Assignment
Begin at the first line of the records below and, please, give each line again exactly until the line with "Expand the City" is included.

Recorded information

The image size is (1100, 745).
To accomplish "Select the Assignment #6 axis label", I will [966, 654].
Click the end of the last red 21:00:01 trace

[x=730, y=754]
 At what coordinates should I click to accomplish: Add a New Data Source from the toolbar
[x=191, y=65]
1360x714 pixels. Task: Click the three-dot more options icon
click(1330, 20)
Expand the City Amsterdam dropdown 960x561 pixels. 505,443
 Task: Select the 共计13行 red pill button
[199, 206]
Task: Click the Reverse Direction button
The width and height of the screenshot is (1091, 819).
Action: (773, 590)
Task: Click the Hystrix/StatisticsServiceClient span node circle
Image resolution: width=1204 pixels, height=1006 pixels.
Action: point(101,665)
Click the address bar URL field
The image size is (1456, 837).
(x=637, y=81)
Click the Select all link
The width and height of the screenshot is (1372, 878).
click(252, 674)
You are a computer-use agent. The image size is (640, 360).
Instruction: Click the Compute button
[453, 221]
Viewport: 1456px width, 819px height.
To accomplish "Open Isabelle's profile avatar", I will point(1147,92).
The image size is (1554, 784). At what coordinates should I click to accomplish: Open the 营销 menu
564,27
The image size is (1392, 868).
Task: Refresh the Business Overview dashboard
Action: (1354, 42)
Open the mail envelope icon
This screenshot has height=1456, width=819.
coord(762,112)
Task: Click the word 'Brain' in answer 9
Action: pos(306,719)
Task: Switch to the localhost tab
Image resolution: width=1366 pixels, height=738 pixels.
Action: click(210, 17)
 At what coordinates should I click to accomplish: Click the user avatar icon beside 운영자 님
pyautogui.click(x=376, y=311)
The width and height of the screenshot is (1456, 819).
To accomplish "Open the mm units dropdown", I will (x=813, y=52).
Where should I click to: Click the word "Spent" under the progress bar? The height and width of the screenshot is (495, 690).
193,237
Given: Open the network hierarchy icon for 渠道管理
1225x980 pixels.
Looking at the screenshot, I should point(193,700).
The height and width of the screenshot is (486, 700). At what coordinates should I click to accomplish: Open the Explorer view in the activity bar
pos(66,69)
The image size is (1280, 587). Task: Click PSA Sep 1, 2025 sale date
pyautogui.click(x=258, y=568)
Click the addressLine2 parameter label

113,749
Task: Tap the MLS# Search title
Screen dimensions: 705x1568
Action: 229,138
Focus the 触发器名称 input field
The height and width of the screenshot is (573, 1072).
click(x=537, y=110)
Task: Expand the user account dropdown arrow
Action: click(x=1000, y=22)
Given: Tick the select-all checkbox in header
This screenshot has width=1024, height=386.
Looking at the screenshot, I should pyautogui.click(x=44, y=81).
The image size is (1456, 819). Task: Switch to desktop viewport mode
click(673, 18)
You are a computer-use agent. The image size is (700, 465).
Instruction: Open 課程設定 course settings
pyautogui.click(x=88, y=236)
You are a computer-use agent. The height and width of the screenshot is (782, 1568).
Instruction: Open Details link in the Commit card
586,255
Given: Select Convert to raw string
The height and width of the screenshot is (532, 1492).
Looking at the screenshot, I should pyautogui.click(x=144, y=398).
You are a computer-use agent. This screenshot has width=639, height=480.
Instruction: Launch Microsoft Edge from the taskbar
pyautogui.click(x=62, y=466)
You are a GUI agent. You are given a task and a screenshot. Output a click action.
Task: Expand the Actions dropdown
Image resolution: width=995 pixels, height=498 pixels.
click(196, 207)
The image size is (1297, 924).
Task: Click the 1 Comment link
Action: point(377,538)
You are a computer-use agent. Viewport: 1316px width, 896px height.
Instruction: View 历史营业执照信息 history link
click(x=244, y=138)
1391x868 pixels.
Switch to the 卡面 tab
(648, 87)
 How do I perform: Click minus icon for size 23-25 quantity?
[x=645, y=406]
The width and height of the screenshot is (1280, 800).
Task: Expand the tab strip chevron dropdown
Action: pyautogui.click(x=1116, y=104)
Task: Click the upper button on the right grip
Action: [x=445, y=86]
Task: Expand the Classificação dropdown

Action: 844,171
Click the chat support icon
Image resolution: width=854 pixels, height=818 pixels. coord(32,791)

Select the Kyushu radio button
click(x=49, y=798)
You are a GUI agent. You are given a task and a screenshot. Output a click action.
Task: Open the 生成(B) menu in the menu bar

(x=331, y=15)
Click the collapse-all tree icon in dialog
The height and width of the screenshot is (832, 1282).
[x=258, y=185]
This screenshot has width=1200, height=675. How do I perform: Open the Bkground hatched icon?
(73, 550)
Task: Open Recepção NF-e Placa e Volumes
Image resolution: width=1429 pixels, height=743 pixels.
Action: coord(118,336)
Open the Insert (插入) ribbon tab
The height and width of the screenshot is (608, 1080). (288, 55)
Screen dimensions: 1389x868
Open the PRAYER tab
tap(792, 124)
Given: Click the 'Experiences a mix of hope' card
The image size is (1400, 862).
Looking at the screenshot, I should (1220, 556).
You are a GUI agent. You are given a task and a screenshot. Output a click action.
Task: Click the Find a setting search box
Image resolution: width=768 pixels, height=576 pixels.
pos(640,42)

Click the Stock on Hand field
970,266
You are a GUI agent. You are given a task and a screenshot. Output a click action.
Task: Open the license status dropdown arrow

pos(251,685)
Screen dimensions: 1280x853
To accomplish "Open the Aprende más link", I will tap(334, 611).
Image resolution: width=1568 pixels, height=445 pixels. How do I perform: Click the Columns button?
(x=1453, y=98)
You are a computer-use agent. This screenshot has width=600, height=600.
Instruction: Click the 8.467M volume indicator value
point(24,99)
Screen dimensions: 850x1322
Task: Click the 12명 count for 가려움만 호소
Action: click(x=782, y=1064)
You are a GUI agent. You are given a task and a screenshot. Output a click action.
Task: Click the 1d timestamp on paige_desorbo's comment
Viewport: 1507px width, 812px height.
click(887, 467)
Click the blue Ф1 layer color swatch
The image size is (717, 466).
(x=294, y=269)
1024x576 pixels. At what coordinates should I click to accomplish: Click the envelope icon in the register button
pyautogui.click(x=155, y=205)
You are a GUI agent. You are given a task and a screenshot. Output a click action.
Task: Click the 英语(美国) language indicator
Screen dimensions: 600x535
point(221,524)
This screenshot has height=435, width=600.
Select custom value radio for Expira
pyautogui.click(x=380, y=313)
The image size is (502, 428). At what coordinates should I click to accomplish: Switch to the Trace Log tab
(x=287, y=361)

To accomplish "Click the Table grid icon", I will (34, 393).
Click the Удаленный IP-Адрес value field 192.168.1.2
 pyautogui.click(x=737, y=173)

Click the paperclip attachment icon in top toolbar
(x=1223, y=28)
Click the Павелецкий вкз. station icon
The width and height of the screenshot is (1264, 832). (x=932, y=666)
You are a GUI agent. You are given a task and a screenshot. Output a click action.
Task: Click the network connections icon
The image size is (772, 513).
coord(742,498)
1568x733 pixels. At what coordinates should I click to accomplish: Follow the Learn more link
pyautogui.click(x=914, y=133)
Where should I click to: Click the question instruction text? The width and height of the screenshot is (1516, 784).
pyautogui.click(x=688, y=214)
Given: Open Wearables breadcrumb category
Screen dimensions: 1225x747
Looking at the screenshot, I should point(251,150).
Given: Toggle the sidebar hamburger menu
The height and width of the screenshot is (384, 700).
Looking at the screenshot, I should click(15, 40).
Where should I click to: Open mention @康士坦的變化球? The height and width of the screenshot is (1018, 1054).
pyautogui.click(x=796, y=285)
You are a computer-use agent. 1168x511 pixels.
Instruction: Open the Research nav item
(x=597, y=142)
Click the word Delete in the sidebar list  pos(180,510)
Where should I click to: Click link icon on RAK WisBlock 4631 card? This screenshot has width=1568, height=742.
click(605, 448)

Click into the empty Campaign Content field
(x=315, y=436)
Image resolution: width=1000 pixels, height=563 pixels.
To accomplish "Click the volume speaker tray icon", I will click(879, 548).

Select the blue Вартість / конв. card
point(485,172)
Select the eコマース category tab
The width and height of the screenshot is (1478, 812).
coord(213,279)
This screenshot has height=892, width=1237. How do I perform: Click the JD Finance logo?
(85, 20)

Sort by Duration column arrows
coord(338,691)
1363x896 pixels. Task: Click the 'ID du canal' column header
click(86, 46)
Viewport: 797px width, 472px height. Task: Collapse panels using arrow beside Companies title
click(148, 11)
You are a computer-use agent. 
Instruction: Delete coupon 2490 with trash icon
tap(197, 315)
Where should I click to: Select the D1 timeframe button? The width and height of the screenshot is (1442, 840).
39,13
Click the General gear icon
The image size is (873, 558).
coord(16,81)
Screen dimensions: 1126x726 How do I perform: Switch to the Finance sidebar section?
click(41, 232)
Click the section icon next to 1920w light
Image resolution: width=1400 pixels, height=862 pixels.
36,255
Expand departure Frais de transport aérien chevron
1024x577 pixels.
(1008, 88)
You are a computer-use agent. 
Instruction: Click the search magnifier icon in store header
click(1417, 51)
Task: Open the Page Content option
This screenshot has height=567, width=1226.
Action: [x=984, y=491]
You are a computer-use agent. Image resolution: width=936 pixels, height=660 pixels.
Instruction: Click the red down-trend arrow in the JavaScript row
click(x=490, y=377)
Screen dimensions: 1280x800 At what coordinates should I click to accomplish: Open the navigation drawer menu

Exercise response
The image size is (1100, 745).
To accomplish "Select the Assignment #6 axis label", I will [966, 654].
Click the end of the last red 21:00:01 trace

[x=730, y=754]
 At what coordinates should I click to accomplish: Add a New Data Source from the toolbar
[x=191, y=65]
1360x714 pixels. Task: Click the three-dot more options icon
click(1330, 20)
Expand the City Amsterdam dropdown 960x561 pixels. 505,443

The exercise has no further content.